The Political Independence of the Fed
As anybody who's ever read about a Supreme Court nomination knows, the business of appointing top judges has become highly political. But when it comes to the Federal Reserve, it seems that presidential appointees are still chosen the old-fashioned way: on their merits, rather than on their politics.
Mark Thoma has put together quite a startling list of the five members of the board of governors of the Federal Reserve as well as the twelve district bank presidents. Of those seventeen individuals, just one, William Poole, was appointed by under a Democratic administration. Still, says Thoma:
I don't want to imply that the Fed is driven by politics or ideology, because (now that Greenspan is gone?) it isn't.
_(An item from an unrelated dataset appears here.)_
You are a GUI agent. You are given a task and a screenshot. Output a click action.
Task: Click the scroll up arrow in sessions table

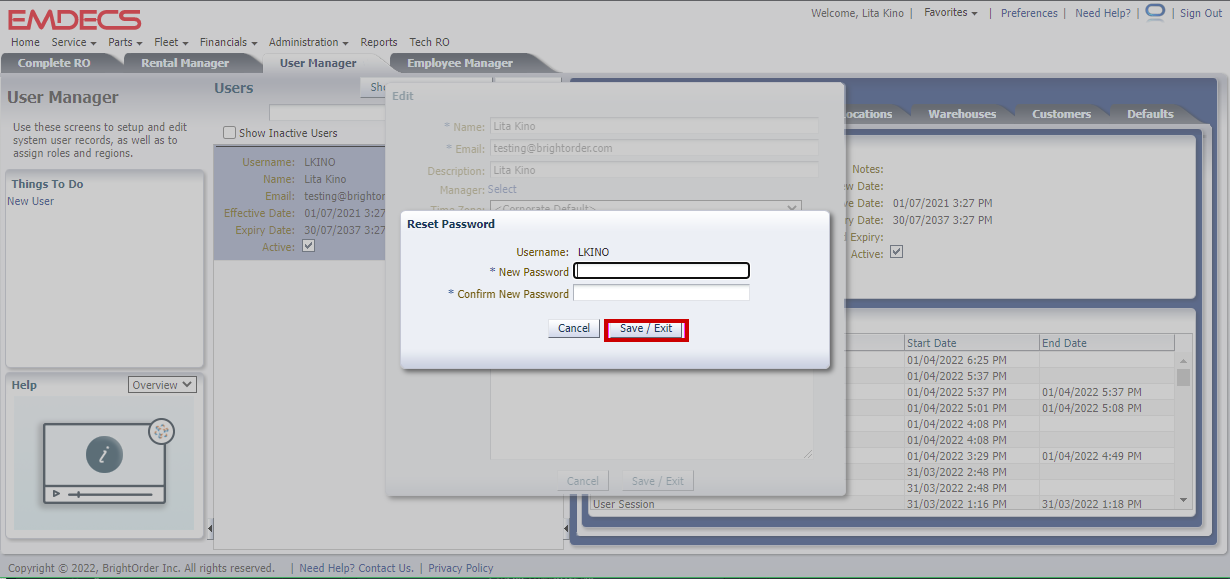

Certainly with names like Tim Geithner on the list, one can hardly complain that all of the appointees have been Republicans. (Geithner was a political appointee at Treasury during the Clinton administration.) And even people who object to the Fed's decisions don't think that they've been made in an attempt to prop up the Bush administration.
It seems to me that the world of finance in general is much less politicized than any other area of government, and that attempts to politicize it generally fail miserably. Clearly there's a lot of politics surrounding the area of fiscal policy concerned with tax cuts. And there might be a very weak correlation between the hawk-dove spectrum and the Republican-Democrat spectrum. But it's very easy to think of Republican doves and Democratic hawks. And the Fed, in particular, seems to have done a very good job of remaining genuinely independent, which is one reason why Greenspan's testimony in favor of the Bush tax cuts was so very shocking.